WHAT NEEDS TO BE DONE:
Which of the lines below contain the word "arrow"? Copy out each one.

STORED ROWS:
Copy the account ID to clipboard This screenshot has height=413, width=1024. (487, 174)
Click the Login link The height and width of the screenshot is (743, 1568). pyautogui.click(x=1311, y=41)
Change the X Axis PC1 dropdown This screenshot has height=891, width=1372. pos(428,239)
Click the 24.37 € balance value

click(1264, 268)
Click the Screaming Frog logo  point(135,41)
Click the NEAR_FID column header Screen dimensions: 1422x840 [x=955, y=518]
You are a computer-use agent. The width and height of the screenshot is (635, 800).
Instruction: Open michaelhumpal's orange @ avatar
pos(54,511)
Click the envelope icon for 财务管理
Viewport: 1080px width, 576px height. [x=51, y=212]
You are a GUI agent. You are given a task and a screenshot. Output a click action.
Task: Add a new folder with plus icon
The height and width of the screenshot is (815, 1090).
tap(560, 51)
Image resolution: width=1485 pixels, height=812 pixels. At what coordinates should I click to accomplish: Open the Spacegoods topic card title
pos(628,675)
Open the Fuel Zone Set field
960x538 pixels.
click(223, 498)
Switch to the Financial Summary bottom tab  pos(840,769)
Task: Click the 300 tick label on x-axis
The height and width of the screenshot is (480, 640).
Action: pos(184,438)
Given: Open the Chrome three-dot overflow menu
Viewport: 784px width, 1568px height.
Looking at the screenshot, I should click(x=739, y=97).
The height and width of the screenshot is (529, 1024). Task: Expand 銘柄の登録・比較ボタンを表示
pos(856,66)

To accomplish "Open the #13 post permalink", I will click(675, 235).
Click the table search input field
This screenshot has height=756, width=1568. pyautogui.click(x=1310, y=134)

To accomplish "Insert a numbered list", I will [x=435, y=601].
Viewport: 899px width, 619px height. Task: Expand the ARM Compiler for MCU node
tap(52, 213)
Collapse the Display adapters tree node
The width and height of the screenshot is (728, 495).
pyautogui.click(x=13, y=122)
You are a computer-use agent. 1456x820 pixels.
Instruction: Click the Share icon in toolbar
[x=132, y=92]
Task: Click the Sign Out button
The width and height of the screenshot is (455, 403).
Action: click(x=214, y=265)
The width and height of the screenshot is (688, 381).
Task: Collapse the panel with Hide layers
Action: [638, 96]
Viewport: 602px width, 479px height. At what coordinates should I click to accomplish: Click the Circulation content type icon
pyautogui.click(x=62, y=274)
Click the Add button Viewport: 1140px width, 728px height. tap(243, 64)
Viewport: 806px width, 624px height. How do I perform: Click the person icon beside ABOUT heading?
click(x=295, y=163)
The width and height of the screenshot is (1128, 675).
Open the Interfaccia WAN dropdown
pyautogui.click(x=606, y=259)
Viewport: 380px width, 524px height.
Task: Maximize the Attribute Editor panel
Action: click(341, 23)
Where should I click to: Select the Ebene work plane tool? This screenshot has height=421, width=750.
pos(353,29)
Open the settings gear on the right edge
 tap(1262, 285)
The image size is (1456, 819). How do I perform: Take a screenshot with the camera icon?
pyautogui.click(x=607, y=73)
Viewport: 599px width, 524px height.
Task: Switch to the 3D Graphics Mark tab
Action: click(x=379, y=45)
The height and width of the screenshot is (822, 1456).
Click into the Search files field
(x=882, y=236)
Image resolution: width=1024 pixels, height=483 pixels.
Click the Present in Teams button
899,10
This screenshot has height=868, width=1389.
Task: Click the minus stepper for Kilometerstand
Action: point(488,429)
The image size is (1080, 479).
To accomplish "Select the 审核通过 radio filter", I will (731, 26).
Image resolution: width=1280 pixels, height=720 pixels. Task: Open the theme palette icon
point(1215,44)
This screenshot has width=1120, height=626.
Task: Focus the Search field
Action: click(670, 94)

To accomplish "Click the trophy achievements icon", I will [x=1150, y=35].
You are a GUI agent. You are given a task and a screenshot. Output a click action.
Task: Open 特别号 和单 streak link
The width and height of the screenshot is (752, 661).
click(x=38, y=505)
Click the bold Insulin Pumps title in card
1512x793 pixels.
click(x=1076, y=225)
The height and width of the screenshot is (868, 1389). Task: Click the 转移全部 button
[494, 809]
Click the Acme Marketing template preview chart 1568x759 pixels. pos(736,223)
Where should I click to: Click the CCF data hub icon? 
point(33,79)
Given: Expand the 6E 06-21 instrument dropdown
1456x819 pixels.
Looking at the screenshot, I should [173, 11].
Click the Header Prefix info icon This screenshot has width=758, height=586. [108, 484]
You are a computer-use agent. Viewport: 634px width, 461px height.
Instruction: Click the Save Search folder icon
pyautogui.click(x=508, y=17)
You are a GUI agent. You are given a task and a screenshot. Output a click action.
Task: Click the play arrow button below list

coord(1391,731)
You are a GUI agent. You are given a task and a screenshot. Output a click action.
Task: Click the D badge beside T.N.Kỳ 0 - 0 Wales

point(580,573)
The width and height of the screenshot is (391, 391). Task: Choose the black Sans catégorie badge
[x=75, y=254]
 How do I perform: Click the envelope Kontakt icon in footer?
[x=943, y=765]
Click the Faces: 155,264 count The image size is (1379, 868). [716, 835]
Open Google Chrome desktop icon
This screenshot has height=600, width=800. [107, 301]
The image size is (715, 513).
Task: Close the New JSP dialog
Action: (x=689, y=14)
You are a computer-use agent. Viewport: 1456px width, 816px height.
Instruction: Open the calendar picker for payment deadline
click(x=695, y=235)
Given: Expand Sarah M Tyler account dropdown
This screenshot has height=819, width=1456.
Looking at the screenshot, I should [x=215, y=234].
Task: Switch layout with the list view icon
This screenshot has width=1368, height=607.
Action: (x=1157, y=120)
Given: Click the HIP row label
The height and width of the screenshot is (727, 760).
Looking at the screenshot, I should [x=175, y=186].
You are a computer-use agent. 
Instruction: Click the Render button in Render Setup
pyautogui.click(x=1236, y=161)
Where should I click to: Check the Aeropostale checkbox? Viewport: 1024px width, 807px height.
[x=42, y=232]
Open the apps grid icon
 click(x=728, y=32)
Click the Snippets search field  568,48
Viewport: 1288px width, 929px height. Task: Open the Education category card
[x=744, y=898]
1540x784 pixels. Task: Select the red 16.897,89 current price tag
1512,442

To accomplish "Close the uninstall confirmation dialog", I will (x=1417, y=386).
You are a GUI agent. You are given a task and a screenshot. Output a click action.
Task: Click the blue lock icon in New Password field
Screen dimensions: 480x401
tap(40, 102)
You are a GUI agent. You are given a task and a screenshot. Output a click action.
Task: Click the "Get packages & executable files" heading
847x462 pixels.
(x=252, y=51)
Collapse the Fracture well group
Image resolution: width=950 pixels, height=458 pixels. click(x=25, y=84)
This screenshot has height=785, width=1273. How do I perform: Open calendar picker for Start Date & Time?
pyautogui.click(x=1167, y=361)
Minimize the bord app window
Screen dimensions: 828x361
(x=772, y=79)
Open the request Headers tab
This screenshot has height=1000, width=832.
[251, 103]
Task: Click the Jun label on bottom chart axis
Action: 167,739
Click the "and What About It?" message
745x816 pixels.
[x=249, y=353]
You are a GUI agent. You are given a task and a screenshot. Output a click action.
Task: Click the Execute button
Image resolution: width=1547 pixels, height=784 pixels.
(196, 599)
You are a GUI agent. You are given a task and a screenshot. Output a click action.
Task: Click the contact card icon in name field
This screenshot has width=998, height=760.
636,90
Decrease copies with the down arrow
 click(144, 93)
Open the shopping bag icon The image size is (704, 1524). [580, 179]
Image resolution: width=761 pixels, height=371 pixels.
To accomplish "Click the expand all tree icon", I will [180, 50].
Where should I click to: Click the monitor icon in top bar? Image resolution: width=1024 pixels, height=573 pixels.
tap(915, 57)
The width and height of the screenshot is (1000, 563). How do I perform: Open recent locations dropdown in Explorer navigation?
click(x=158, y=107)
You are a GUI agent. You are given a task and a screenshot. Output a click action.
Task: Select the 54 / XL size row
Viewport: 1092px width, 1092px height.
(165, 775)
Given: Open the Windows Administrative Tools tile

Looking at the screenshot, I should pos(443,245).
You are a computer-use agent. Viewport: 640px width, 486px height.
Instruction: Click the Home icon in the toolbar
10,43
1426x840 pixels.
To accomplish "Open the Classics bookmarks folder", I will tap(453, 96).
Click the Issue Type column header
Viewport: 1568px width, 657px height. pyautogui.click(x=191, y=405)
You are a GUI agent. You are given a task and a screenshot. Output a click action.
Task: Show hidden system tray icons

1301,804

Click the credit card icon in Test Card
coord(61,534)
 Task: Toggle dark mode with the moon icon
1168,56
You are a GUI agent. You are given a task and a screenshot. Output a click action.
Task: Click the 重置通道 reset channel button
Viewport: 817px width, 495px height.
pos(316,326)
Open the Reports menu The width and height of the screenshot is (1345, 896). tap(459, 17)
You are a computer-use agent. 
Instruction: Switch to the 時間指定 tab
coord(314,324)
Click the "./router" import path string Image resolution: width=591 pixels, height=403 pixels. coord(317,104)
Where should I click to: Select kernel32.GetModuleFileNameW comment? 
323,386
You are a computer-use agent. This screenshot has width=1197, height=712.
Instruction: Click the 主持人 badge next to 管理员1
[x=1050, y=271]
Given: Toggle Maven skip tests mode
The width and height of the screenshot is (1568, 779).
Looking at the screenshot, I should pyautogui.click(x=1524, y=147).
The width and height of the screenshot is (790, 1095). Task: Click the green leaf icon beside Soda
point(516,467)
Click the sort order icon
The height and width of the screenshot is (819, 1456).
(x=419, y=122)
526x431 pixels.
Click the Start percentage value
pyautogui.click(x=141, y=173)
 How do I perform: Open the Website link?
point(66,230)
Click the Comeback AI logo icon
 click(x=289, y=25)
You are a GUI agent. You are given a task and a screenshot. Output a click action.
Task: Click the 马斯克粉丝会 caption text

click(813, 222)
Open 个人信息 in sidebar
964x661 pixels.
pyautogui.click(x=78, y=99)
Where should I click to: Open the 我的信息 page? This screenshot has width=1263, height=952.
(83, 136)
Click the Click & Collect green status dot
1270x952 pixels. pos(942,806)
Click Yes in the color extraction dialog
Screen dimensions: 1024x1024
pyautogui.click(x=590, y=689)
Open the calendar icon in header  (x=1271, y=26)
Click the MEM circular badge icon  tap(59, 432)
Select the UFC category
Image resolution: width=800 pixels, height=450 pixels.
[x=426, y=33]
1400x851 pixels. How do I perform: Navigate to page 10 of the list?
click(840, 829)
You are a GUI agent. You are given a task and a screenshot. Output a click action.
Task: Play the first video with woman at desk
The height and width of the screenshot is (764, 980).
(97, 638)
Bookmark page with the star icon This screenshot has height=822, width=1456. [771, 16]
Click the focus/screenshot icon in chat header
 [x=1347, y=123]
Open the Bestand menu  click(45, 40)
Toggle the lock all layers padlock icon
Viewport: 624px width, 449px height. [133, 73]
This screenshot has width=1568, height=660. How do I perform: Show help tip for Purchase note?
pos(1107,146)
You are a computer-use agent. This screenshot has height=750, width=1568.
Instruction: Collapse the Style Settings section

EXERCISE RESULT:
Task: Click the play arrow button below list
Decrease copies with the down arrow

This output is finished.